Bilmiyorum. “Ölçebileceğimden veya hayal edebileceğimden daha uzaktır herhalde” diye yanıtladı Arthur.
Merlin başını salladı. “Uzaklık yok. Şunu düşün: Yıldızı görmen için ışığının gözüne girmesi lazım, değil mi? Işıklar, görünmez bir köprü varmış gibi sürekli buradan oraya akıp dururlar. Yıldız, ışıktan başka nedir ki? Eğer ışık hem orada, hem burada, hem de aradaki köprüde ise, seninle yıldız arasında ayrılık yok demektir. Her ikiniz de tek bir ışık alanının parçalarısınız.”
“Ama çok uzakta görünüyor. Nihayetinde onu gökyüzünden sökemem” diye karşı çıktı Arthur.
Merlin omuz silkti. “Ayrılık yalnızca bir yanılsamadır. Benden ve diğer insanlardan ayrısın çünkü egon, hepimizin yalnız ve soyutlanmış olduğu görüşünü benimsemiş durumda. Ama seni temin ederim ki eğer ego’yu bir kenara bırakırsan, hepimizin sınırsız bir ışık alanı olan bilinçle çevrelendiğini göreceksin. Her düşüncen, bedenindeki hücrelerle birlikte, engin bir ışık okyanusundan çıkıp tekrar ona döner. Var olan her şeyin arkasındaki görünmez köprü olan bu bilinç alanı her yerdedir.”
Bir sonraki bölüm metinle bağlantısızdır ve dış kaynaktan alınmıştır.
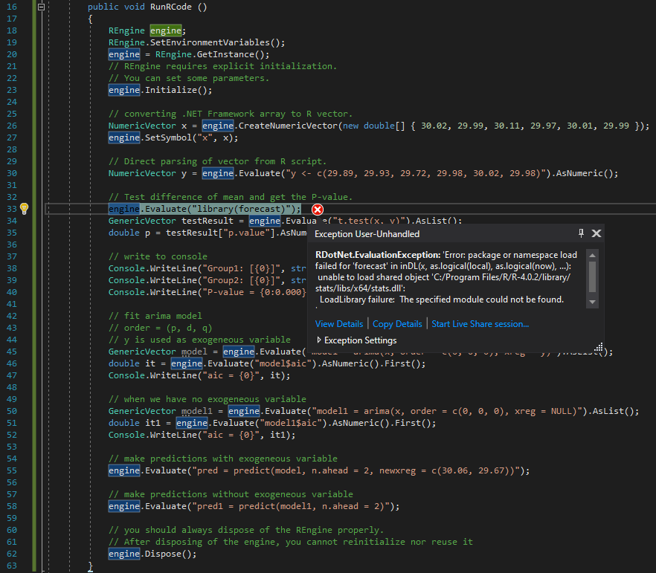This screenshot has height=573, width=656.
Task: Pin the Exception User-Unhandled popup
Action: (x=581, y=233)
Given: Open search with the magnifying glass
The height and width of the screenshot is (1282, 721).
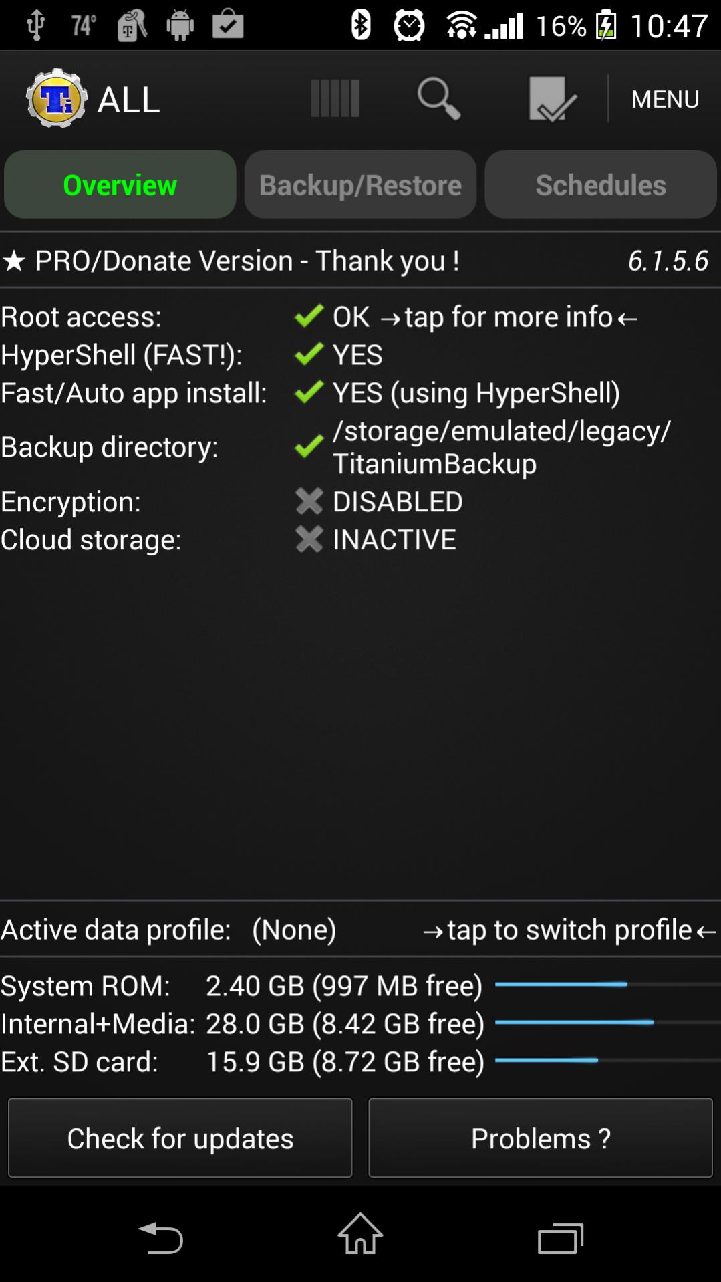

“Yani diğer insanlara da ait olmayan hiçbir şeyin yoktur; ego'nun zannettiklerinin dışında. Senin yapacağın ego'yu aşmak ve bu evrensel bilinç okyanusuna dalmaktır.”
Arthur düşünceli bir şekilde baktı. “Söylediklerini düşünmem gerekecek.”
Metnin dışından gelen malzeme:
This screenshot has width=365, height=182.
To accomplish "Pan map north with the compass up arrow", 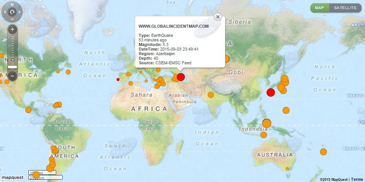I will 12,5.
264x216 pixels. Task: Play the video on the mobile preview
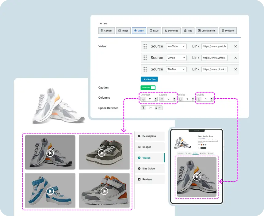coord(197,177)
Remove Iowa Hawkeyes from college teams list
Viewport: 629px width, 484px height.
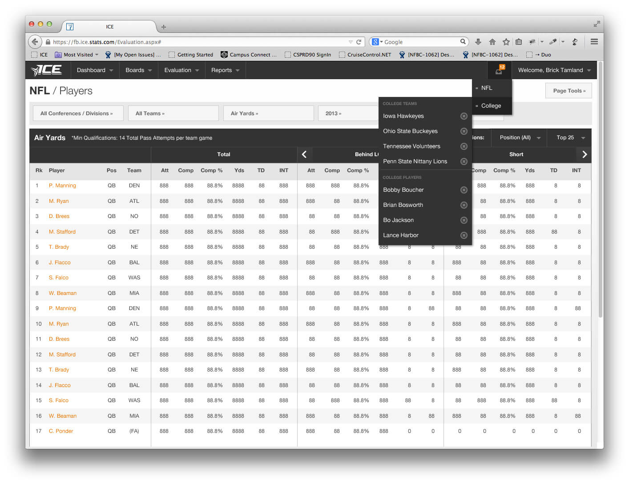(x=464, y=116)
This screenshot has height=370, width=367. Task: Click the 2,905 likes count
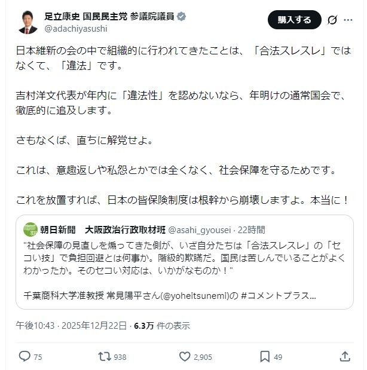pyautogui.click(x=203, y=357)
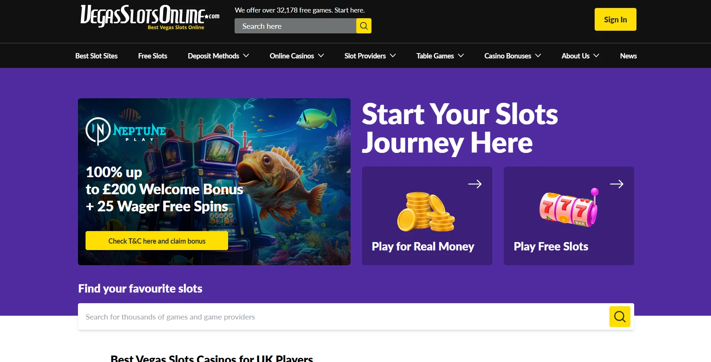Focus the Search here header field
This screenshot has height=362, width=711.
click(x=295, y=26)
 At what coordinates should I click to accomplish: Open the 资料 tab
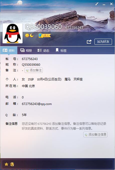(9, 50)
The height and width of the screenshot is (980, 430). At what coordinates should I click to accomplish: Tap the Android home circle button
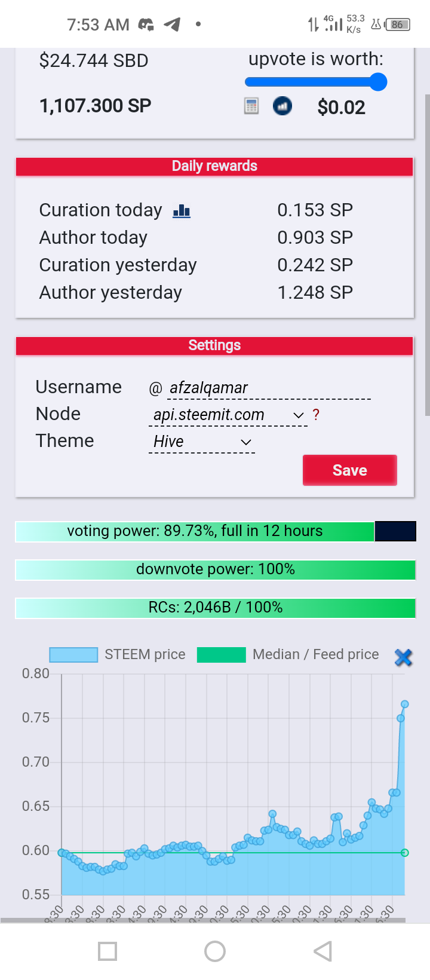[x=215, y=951]
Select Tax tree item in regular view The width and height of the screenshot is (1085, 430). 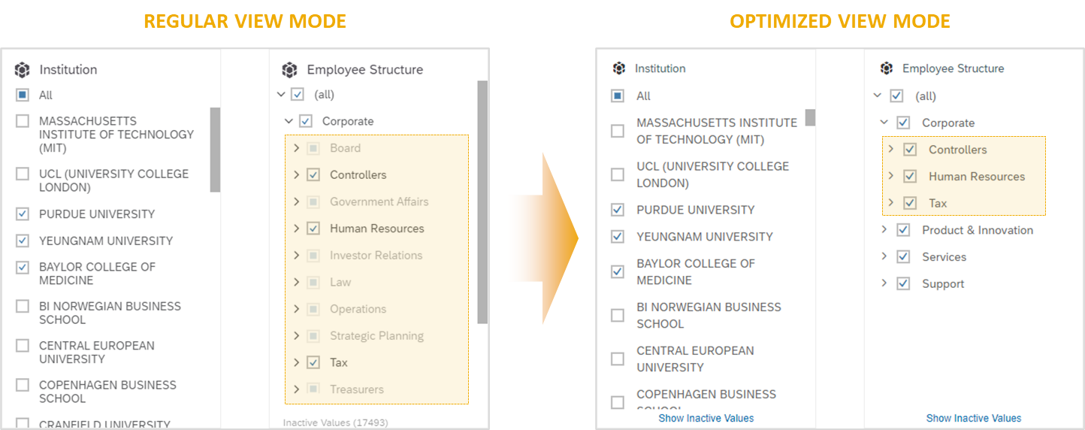pyautogui.click(x=339, y=362)
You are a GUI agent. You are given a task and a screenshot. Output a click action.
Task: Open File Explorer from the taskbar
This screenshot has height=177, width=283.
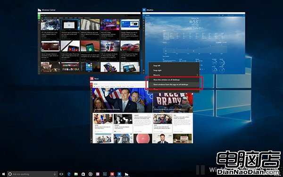point(76,174)
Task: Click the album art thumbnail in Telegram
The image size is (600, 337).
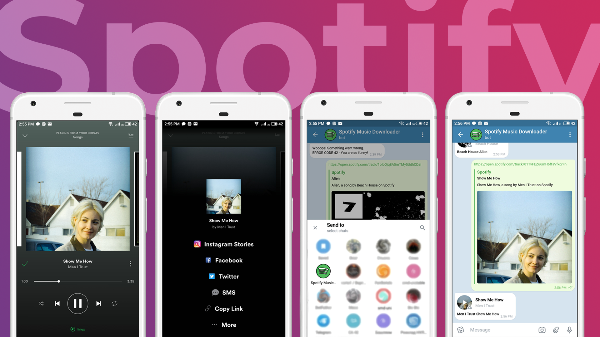Action: (464, 305)
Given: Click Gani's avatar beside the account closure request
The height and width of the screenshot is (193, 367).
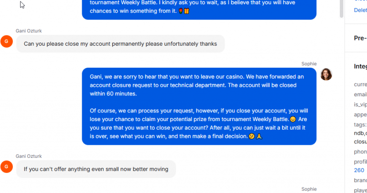Looking at the screenshot, I should pyautogui.click(x=6, y=41).
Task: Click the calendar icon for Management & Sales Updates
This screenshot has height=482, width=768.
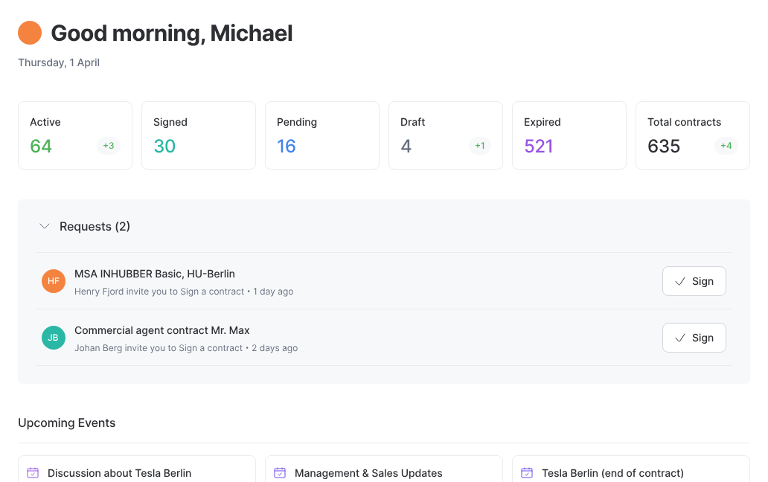Action: (x=279, y=472)
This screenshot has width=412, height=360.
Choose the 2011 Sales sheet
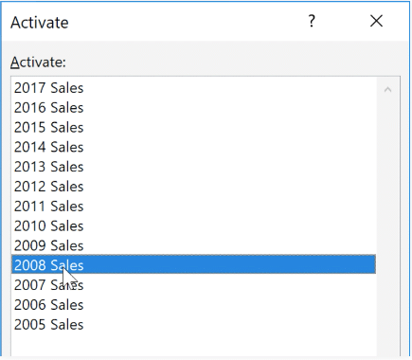tap(193, 207)
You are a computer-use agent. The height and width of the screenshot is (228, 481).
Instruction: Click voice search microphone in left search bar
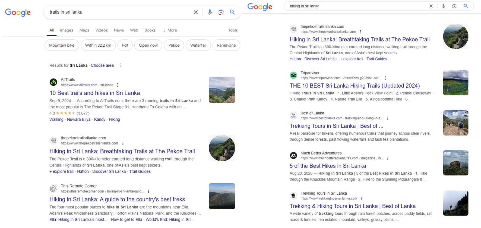click(x=210, y=12)
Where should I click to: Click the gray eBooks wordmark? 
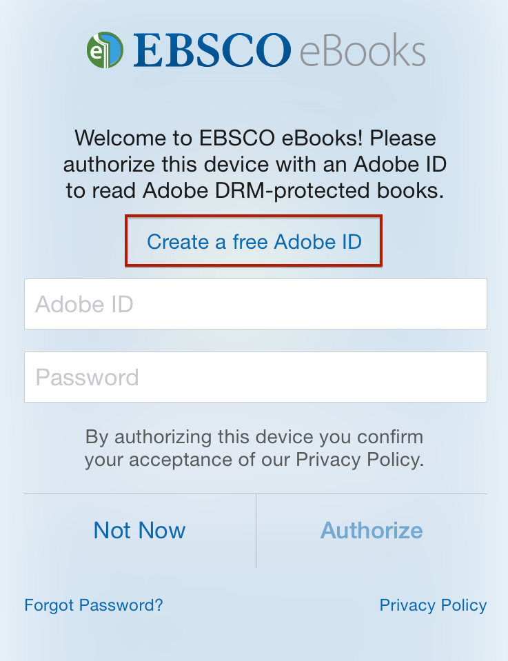point(363,50)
“Pekiyi, sen düşün” dedi Merlin esneyerek. “Benim uykum var.” Büyücü ılık ve
rahat mağaraya girmek üzere döndü.
Ego, deneyimleri seçme ve geri çevirme görevini üstlenmiştir. Sonuç olarak, reddettiği şeylerle arasında bir boşluk yarattığından dolayı soyutlanmaya neden olur. Siz ve reddettiğiniz şey arasında uçurum vardır. Sizinle benim aramda da uçurum var çünkü aynı deneyimleri yaşamamayı seçtik; ego'larımız ayrı.
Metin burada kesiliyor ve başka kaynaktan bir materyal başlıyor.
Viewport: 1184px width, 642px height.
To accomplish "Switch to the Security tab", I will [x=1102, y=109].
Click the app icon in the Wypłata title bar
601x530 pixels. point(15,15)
Aslında, aynı şeyleri paylaşmanın tam anlamıyla mümkün olabileceğini düşünmeyiz. Ne ben sizin duygularınızı, korkularınızı, arzularınızı, hayallerinizi paylaşabilirim, ne de siz benimkileri. Yapabileceğimiz en iyi şey iletişim köprüleri kurmaktır ki genelde bunlar pek dayanıklı olmazlar. Doğumunuzdan itibaren en kişisel şeyleriniz, anılarınız, deneyimleriniz sizi yalnızlığa ve soyutlanmaya iter.
Ancak majisyen hiçbir zaman soyutlanmamıştır çünkü ego, onun dünyaya bakışını etkilemez. Ego ile, kişisel, paylaşılamaz benlik duygusu kastediliyor. Merlin bir keresinde Arthur'a "Becerebilirsen beni unutmaya çalış" dedi.
“Ne?” dedi Arthur şaşırmış bir halde. “Seni hiçbir zaman unutamam; ve unutmak da istemiyorum.” Merlin'in bir şekilde kendisini istemediğini düşünerek endişelendi. “Beni unutmak mı istiyorsun? diye sordu.”
“Ah, elbette” diye yanıtladı Merlin. “Görüyorsun ya, dost olmamızı istiyorum. Seni anımsadığımda aklıma ne gelir? Gerçek sen değil, ölü bir imaj. İşte hafıza bundan ibarettir; bir zamanlar yaşayan şey, ölü bir imaja dönüşür. Eğer seni her gün unutabilirsem, ertesi gün yeni bir sen görmek üzere uyanırım. İmajlardan sıyrılmış gerçek seni görürüm.”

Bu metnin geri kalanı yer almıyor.